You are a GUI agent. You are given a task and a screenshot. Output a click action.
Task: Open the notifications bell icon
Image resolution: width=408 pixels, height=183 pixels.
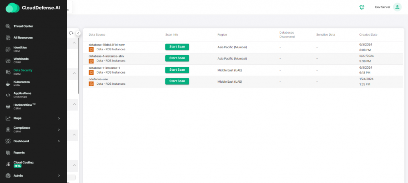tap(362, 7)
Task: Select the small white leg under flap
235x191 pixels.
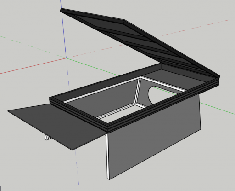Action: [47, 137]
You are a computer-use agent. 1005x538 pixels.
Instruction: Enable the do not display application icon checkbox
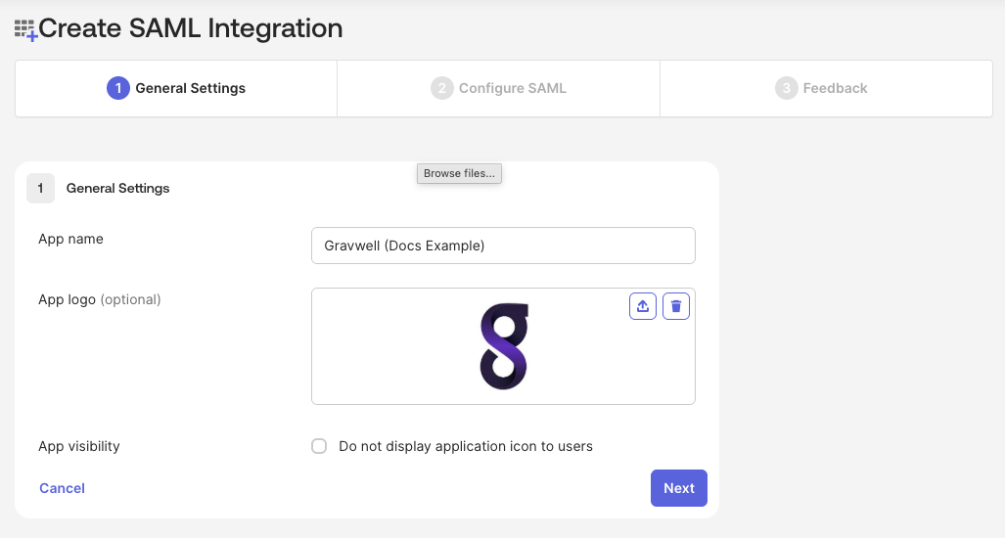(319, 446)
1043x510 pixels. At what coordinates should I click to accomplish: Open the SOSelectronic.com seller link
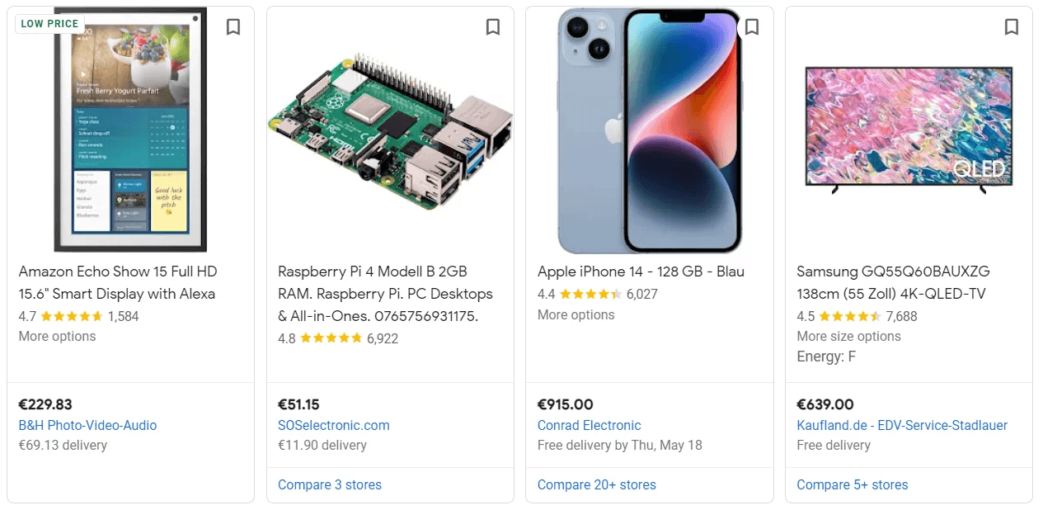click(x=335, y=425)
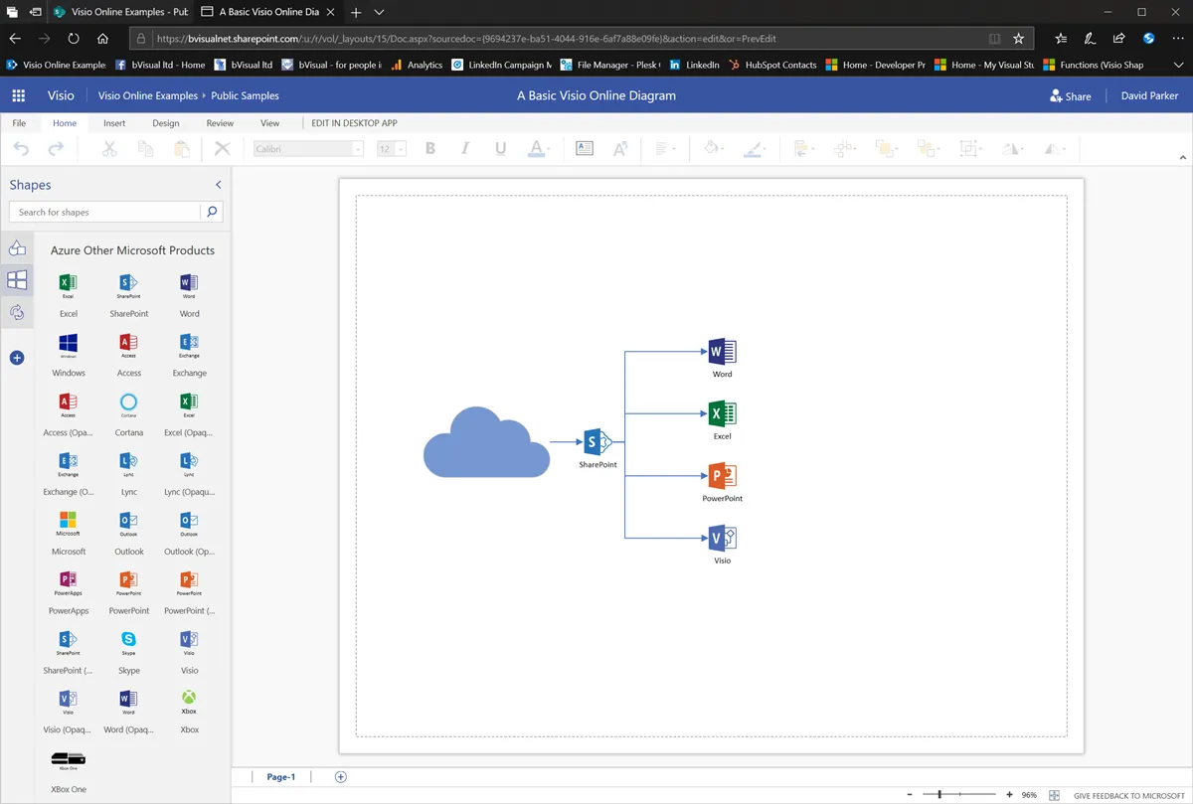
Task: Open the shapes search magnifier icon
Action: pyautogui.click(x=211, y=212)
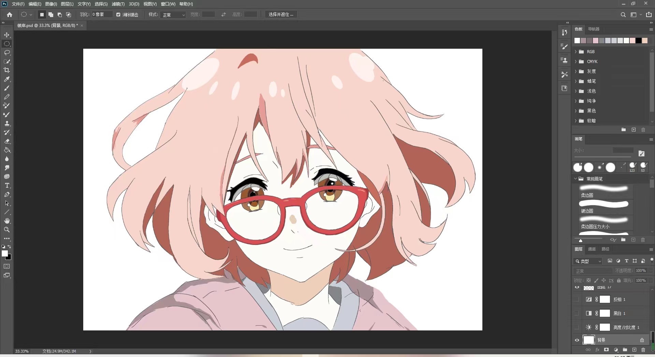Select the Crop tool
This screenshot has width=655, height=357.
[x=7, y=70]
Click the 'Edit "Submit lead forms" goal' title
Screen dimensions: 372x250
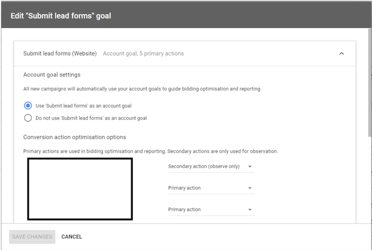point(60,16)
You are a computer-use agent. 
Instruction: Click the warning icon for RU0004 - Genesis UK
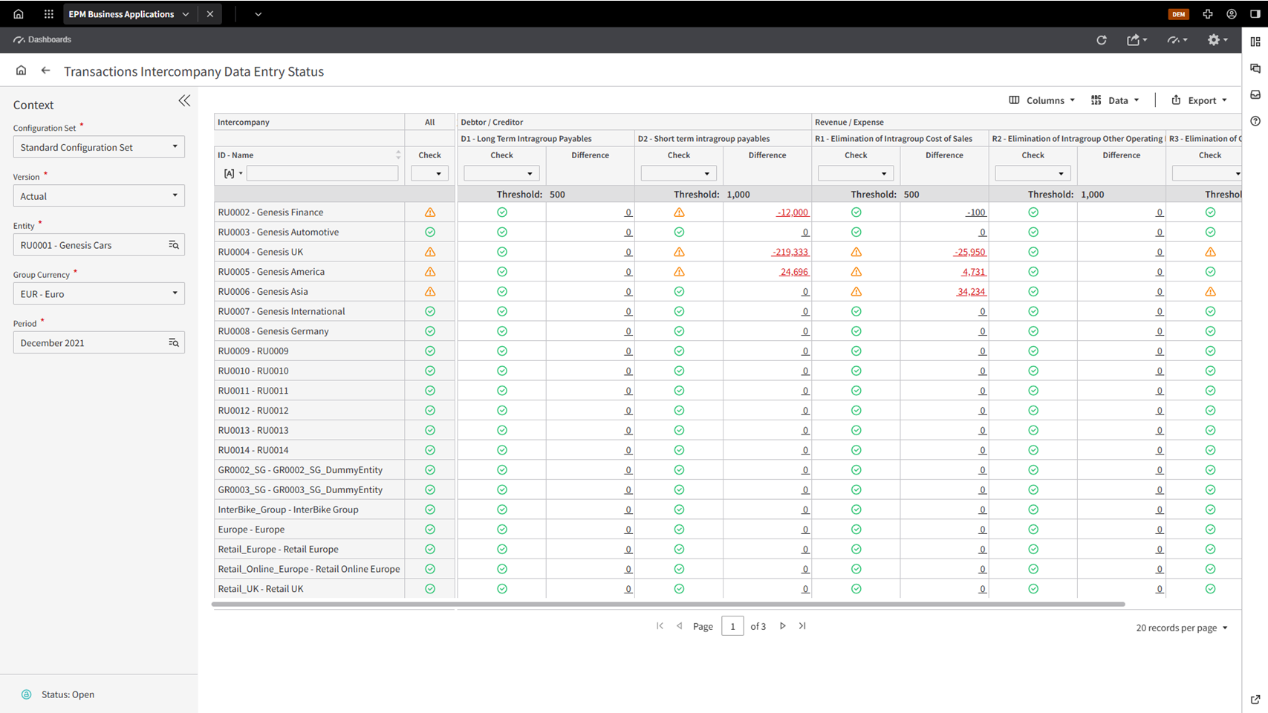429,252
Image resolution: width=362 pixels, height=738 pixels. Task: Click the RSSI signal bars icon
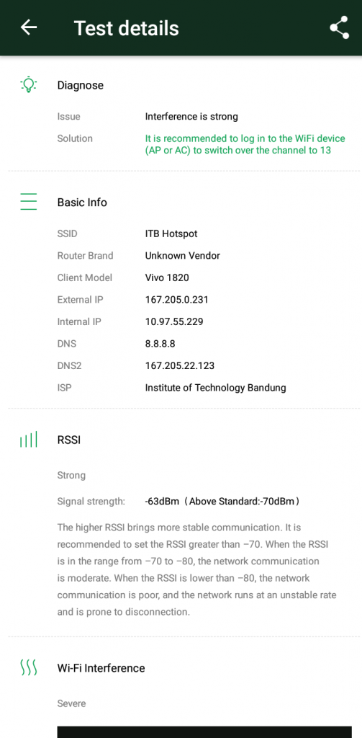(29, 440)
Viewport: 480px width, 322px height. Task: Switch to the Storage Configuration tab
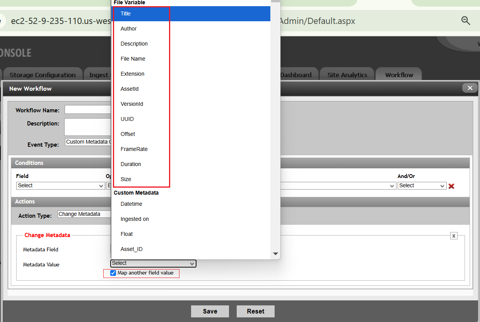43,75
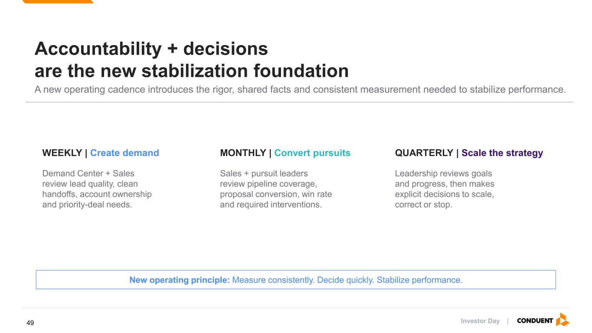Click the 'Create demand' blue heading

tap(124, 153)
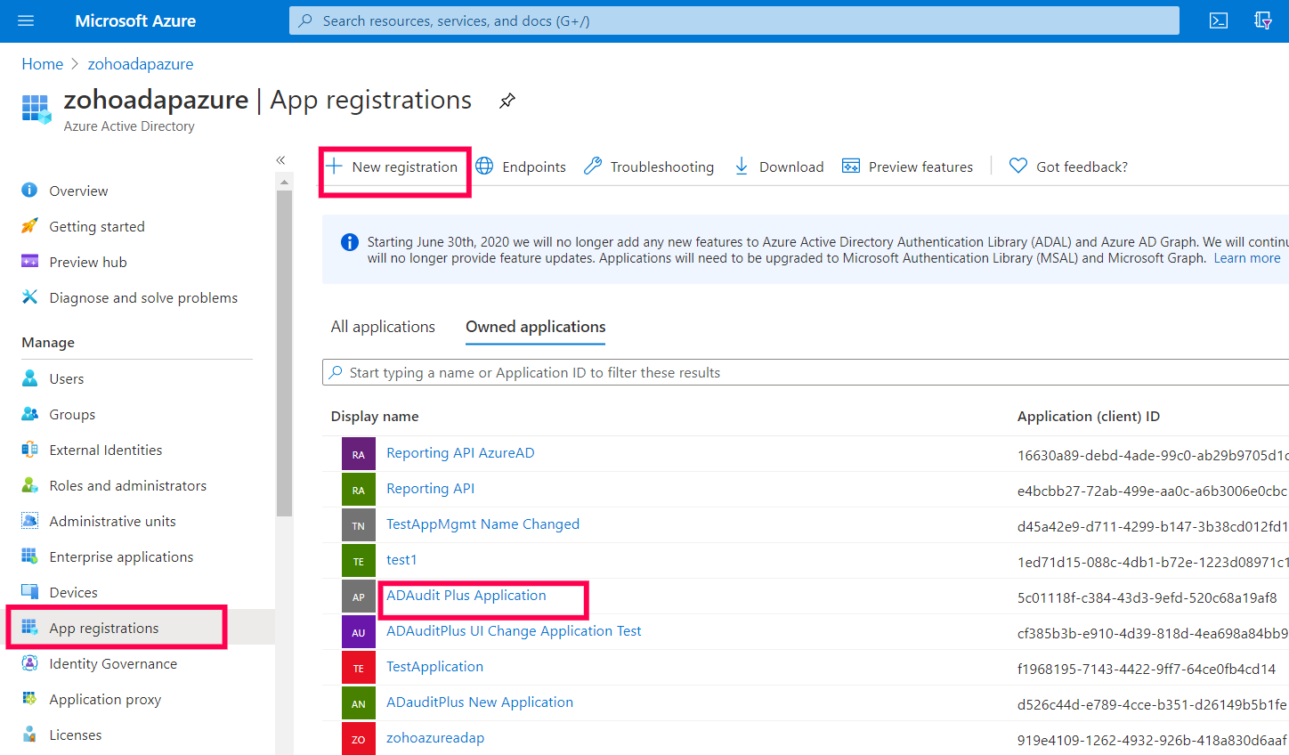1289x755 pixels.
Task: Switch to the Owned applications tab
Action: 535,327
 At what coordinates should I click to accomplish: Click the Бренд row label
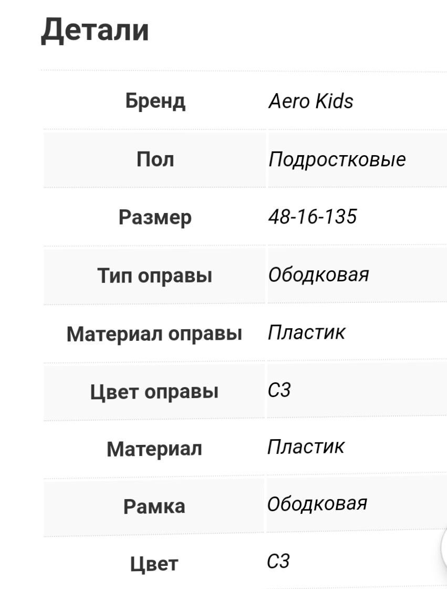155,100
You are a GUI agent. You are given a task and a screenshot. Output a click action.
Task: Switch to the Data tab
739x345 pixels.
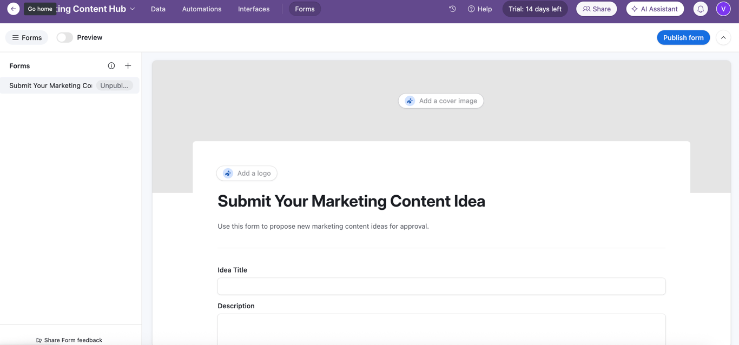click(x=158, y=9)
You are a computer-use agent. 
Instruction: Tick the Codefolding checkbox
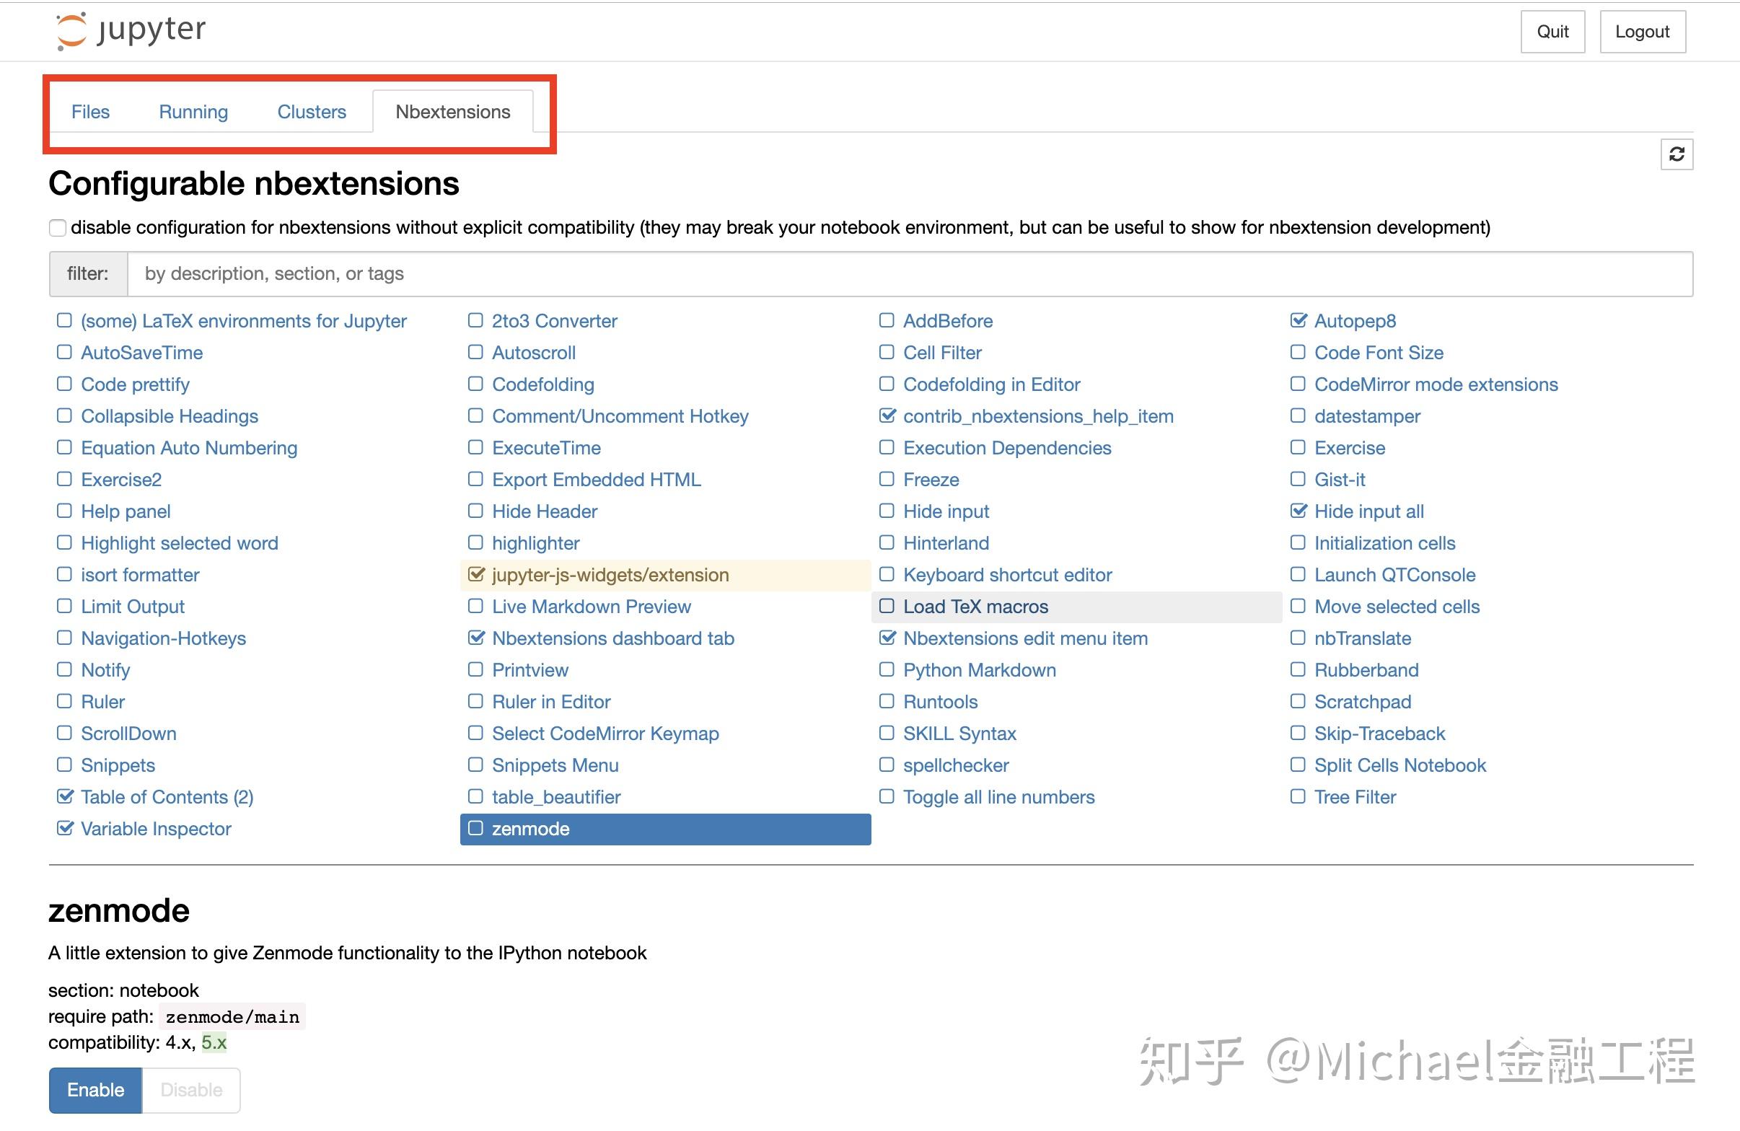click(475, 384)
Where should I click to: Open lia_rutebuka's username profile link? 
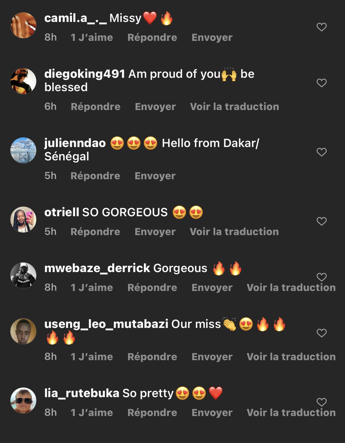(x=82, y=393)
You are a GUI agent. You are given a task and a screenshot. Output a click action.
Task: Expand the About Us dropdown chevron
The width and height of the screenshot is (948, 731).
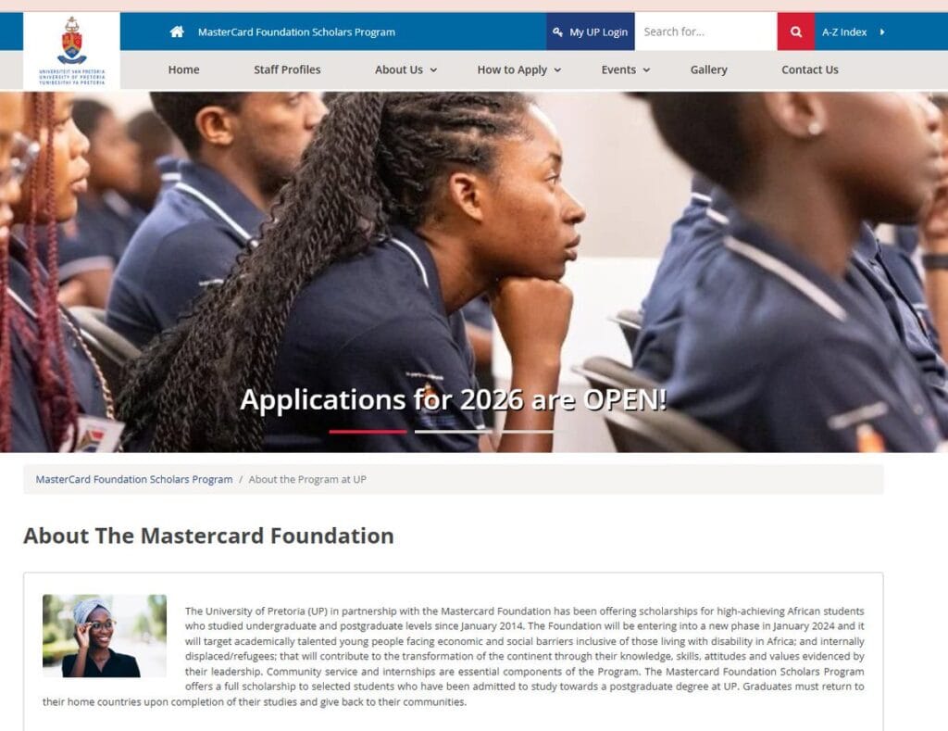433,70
****
Work instruction: When you write out the material, keep every line exact and leave out each picture.

Answer for this exercise:
You are a GUI agent. You are given a task and a screenshot. Output a click action.
Task: Open the notifications bell icon
Image resolution: width=408 pixels, height=183 pixels.
tap(362, 7)
Task: Select the small white leg under flap
235x191 pixels.
Action: [47, 137]
You are a computer-use agent. 1005x538 pixels.
Instruction: Enable the do not display application icon checkbox
(319, 446)
1043x510 pixels. At what coordinates should I click to accomplish: Open the SOSelectronic.com seller link
click(x=335, y=425)
Task: Open the shapes search magnifier icon
Action: pyautogui.click(x=211, y=212)
Select the Crop tool
This screenshot has width=655, height=357.
[x=7, y=70]
Click the 'Edit "Submit lead forms" goal' title
Screen dimensions: 372x250
point(60,16)
You are a computer-use agent. 
Instruction: Click the warning icon for RU0004 - Genesis UK
429,252
Image resolution: width=362 pixels, height=738 pixels. Task: Click the RSSI signal bars icon
(29, 440)
Viewport: 480px width, 322px height. Task: Switch to the Storage Configuration tab
43,75
Click the 'Create demand' blue heading

tap(124, 153)
1289x755 pixels.
Task: Switch to the Owned applications tab
Action: 535,327
 At what coordinates should I click to accomplish: Click the Бренд row label
155,100
You are a GUI agent. You are given a task and a screenshot. Output a click action.
Task: Switch to the Data tab
739x345 pixels.
click(x=158, y=9)
You are a computer-use agent. 
Instruction: Tick the Codefolding checkbox
click(475, 384)
Where should I click to: Open lia_rutebuka's username profile link? 
(x=82, y=393)
You are a GUI agent. You are given a task and a screenshot. Output a click action.
Task: Expand the About Us dropdown chevron
The width and height of the screenshot is (948, 731).
433,70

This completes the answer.